* [Records to use]:

···

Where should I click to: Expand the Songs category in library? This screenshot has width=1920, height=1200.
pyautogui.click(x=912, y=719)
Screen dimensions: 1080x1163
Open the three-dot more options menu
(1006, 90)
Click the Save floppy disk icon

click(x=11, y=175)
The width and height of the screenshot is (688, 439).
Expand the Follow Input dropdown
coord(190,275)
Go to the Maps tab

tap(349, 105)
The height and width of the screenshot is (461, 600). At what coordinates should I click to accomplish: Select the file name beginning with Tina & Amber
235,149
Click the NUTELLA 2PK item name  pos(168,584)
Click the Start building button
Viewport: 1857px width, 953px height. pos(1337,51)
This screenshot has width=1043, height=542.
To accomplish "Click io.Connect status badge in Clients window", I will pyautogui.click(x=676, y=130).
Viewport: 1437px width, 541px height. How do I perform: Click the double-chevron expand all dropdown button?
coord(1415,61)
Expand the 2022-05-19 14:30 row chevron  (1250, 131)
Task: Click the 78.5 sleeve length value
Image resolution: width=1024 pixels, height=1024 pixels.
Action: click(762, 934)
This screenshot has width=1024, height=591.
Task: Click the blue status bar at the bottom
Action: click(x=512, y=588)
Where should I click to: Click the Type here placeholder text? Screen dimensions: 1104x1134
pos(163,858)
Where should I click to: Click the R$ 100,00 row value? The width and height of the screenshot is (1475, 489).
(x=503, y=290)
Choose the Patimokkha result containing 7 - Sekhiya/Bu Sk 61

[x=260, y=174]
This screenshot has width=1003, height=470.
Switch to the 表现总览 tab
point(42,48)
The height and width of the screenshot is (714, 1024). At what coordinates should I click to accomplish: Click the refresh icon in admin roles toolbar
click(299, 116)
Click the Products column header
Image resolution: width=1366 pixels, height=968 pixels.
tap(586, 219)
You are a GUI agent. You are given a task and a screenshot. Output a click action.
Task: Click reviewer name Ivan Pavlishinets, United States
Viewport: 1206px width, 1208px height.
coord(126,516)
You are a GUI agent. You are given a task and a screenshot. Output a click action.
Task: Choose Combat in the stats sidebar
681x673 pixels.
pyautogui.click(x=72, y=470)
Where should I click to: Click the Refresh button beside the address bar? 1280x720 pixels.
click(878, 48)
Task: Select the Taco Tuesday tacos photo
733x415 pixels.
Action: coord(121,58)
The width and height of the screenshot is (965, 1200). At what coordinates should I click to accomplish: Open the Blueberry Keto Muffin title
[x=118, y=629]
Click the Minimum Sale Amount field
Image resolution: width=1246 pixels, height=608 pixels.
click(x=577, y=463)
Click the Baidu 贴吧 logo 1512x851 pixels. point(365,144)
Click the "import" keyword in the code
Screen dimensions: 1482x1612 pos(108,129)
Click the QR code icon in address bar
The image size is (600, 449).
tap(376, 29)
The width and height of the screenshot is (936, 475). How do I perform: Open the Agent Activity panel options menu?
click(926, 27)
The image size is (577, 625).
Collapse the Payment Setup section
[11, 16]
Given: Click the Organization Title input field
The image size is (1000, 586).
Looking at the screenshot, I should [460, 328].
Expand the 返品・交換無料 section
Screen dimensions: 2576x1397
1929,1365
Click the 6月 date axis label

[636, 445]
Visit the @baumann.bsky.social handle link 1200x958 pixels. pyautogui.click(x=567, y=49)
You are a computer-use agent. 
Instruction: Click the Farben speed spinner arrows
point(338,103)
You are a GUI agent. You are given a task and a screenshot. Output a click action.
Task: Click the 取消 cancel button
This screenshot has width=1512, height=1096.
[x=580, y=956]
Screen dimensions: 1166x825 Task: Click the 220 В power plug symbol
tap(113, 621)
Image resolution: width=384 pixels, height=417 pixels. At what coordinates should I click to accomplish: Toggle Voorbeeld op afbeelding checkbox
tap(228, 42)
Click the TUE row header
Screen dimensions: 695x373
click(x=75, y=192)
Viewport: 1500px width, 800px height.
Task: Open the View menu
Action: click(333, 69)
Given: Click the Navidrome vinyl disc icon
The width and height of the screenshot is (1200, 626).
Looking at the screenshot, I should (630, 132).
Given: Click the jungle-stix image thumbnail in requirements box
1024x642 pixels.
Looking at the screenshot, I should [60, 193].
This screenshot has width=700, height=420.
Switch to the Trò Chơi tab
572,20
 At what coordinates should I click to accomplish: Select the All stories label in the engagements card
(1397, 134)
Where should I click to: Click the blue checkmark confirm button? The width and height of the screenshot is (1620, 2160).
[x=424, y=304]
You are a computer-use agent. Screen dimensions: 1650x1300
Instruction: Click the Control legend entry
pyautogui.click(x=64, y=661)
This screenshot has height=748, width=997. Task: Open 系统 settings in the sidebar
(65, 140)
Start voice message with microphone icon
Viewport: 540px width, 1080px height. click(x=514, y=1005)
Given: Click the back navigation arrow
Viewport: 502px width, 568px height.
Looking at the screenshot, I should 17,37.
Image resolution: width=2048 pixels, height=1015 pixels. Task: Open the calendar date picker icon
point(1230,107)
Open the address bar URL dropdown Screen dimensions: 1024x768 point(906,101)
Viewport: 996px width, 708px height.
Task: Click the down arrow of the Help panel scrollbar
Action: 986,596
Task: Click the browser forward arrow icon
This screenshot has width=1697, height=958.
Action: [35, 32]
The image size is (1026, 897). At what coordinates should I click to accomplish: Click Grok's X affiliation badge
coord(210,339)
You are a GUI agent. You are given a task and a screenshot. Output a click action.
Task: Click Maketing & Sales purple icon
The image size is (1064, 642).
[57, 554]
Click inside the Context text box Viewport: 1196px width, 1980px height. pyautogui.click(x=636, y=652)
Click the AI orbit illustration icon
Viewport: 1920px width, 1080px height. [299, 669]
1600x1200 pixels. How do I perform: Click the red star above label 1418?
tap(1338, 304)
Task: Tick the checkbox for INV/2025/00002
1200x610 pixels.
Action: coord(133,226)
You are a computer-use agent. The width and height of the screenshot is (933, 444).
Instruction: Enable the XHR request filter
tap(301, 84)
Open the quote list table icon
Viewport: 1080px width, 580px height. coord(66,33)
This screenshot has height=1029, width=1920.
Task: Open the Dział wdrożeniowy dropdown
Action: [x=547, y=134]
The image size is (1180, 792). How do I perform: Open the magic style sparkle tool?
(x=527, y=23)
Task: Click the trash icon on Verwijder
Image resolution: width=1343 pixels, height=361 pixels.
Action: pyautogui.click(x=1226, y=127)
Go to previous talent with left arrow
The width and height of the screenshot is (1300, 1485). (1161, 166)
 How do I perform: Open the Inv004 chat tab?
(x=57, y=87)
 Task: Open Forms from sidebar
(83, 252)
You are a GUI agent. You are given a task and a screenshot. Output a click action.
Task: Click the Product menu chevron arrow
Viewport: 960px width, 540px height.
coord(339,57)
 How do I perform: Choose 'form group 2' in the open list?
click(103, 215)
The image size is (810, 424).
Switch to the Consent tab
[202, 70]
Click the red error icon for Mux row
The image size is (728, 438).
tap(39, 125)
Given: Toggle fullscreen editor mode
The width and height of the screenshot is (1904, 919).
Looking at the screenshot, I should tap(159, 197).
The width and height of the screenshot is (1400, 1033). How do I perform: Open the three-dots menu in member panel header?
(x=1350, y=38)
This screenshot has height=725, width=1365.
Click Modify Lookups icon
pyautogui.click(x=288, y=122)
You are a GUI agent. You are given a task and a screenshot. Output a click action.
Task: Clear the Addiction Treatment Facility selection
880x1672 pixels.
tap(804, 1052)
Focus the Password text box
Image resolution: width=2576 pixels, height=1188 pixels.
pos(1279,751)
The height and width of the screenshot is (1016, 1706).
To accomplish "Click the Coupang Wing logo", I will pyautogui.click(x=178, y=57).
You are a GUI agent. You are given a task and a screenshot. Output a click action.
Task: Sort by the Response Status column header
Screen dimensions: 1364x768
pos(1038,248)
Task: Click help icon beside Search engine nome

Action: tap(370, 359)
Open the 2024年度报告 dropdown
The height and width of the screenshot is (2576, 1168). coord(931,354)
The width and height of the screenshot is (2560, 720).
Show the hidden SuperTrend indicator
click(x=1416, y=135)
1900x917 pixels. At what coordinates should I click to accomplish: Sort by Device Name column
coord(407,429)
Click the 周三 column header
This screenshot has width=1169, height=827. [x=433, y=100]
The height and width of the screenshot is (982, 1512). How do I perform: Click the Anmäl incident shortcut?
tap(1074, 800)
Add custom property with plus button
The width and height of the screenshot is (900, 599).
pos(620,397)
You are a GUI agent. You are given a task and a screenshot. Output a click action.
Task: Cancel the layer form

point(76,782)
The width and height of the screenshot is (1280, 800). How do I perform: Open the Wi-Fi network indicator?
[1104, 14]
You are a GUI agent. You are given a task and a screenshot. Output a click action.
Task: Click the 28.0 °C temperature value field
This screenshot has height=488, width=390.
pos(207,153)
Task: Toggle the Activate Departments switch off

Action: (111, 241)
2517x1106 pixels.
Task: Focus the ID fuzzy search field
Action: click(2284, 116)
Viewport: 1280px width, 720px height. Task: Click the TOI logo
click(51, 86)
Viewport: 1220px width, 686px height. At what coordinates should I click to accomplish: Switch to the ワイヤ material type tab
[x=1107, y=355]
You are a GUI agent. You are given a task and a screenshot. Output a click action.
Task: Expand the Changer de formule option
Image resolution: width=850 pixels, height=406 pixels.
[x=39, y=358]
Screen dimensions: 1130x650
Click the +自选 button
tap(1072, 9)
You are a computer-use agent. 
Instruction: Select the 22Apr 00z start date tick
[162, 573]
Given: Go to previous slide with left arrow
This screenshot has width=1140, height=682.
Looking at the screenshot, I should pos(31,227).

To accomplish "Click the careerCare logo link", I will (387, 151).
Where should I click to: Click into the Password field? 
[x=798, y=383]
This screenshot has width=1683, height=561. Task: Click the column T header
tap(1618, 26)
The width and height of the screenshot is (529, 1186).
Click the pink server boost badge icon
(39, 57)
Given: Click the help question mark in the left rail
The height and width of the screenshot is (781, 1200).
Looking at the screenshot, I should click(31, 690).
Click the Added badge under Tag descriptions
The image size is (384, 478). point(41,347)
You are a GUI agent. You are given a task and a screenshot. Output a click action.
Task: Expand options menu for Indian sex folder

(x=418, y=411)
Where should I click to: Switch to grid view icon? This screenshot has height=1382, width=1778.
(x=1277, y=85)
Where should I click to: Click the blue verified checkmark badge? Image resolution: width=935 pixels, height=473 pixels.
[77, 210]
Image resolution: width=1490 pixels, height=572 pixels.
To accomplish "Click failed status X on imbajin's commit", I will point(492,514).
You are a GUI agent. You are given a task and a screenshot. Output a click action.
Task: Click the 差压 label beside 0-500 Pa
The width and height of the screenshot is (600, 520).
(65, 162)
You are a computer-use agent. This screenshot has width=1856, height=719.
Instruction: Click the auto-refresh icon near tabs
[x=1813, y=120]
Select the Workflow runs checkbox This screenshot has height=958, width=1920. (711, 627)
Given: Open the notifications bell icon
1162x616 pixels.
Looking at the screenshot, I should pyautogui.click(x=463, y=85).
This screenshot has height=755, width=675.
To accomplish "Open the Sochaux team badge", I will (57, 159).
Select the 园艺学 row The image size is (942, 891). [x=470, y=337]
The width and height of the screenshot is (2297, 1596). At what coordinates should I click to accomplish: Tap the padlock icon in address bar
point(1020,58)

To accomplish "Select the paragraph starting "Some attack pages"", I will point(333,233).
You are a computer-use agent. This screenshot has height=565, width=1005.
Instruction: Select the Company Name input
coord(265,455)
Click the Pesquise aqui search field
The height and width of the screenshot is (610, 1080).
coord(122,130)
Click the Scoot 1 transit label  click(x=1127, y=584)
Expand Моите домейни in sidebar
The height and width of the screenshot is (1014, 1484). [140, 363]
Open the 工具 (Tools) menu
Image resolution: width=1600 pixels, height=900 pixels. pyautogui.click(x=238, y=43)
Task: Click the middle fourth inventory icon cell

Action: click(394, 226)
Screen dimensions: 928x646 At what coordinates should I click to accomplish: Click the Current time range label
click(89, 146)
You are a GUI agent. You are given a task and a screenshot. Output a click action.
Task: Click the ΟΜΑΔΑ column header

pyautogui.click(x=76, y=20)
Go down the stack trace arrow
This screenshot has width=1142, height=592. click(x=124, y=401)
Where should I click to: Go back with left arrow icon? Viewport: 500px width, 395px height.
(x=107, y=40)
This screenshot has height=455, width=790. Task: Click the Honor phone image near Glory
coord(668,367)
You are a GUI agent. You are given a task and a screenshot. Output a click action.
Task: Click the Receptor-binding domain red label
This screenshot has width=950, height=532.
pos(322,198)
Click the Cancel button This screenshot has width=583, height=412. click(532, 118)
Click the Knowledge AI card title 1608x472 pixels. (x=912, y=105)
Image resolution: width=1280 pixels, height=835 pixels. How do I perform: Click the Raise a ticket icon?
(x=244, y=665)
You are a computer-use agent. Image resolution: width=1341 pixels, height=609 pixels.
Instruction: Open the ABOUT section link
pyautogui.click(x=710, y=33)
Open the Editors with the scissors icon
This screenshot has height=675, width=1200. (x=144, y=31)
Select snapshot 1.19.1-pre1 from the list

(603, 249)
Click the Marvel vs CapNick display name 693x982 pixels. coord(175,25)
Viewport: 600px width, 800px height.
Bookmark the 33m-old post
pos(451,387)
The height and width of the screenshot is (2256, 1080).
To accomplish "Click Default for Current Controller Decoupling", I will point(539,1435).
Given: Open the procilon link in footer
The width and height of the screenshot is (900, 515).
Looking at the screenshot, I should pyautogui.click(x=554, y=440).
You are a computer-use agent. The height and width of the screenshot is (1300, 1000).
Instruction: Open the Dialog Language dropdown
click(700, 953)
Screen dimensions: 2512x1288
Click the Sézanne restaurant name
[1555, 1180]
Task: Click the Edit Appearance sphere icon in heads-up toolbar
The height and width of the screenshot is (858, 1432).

···

* [Exercise aim]: The answer is to be one number: the count of lines in the entries containing the string "computer".

* [Finished task]: 8